A currency cross pair, also referred to as cross-currency pair or simply as a cross, involves a pair of currencies neither of which is the United States dollar. An example of a currency cross pair is the GBP/JPY, in which the two currencies in the quote are the British pound and the Japanese yen. Other examples include EUR/JPY, EUR/CAD, CHF/JPY, and AUD/CHF.
In ancient times, if you wanted to convert one currency to another, you would be required to first exchange the former into US dollars before exchanging the dollar amount into your desired currency. As an example, if an individual wanted to convert his British pound into Japanese yen, he would be required to start by exchanging the pounds into the almighty dollar, and then exchange these dollars into yen. Cumbersome, is it?

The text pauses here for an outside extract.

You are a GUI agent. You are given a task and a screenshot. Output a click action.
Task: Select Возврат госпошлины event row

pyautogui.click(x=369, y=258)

However, with the advent of the concept of cross-currency pairs, this cumbersome process has been simplified. It is now possible to exchange one currency for another while bypassing to first convert it to the United States dollar. Therefore, currency cross pairs allows for a direct exchange between two currencies.
To calculate currency crosses is not difficult. For example, if we want to get the bid/ask price for GBP/CHF, we will start by looking at the bid/ask price for both GBP/USD and USD/CHF. We will look at these pairs because both of them have the United States dollar as their common denominator. GBP/USD and USD/CHF are known as the legs of GBP/CHF since they are the United States dollar pairs linked with it.

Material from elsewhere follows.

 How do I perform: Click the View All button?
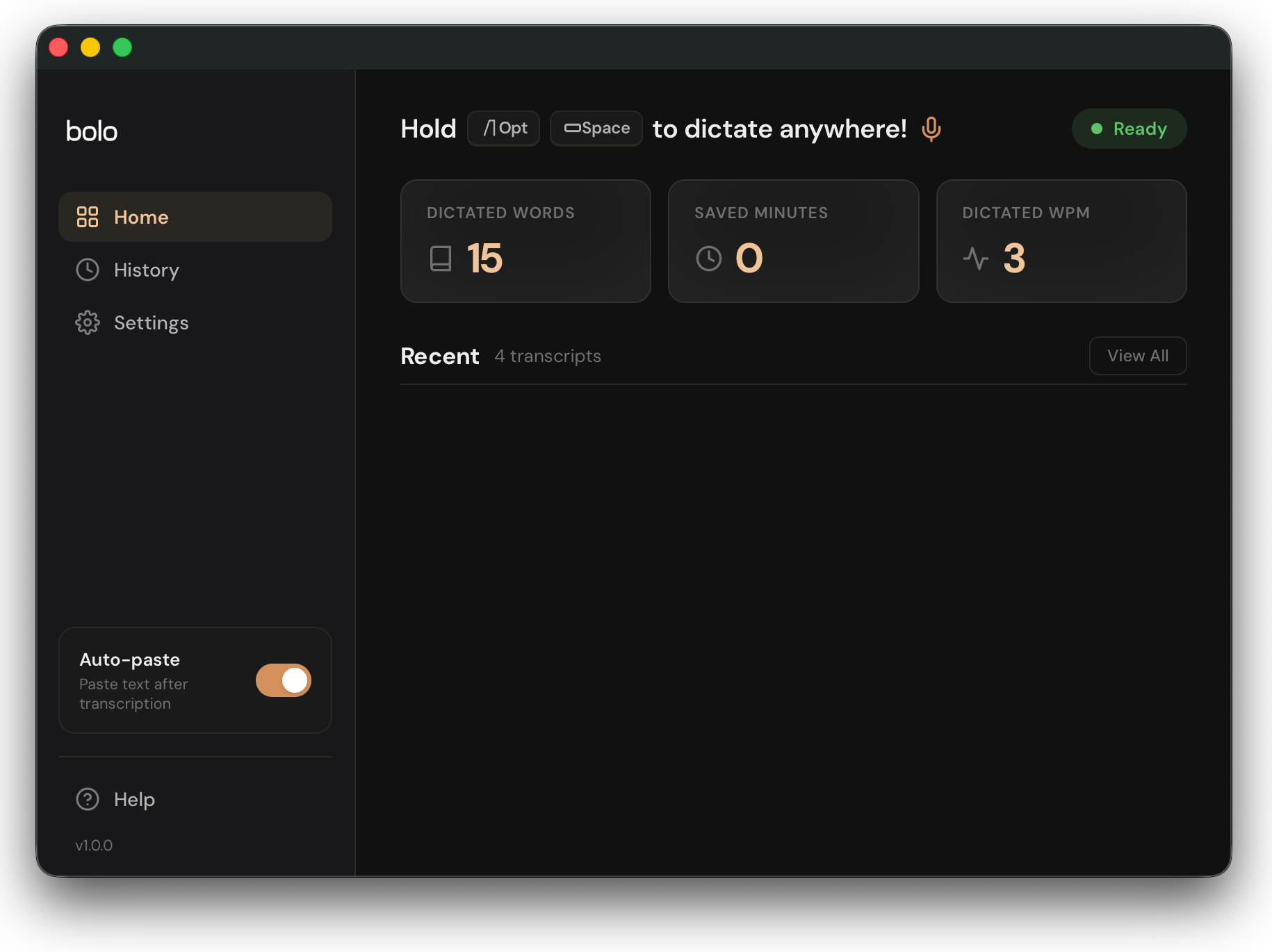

Now, if we found the following prices for the pairs:
GBP/USD: 1.5000 (bid)/ 1.5005 (ask)
USD/CHF: 0.9800 (bid)/ 0.9803 (ask)
Then, to determine the bid price for GBP/CHF, we simply multiply the bid prices for GBP/USD and USD/CHF. If we do the math, this comes to 1.4700. To get the ask price for GBP/CHF, we multiply the ask prices for GBP/USD and USD/CHF, and this comes to 1.4709.
Currency cross pairs are important in the foreign exchange market because they create more opportunities for traders by providing them with more currencies to trade. Basically, the chart patterns formed by crosses are cleaner than they are on the other major currency pairs; thus, they are easier to forecast. If you want to keep off from trading the United States dollar because of a major occurrence or any other thing, then cross currency pairs is the best alternative.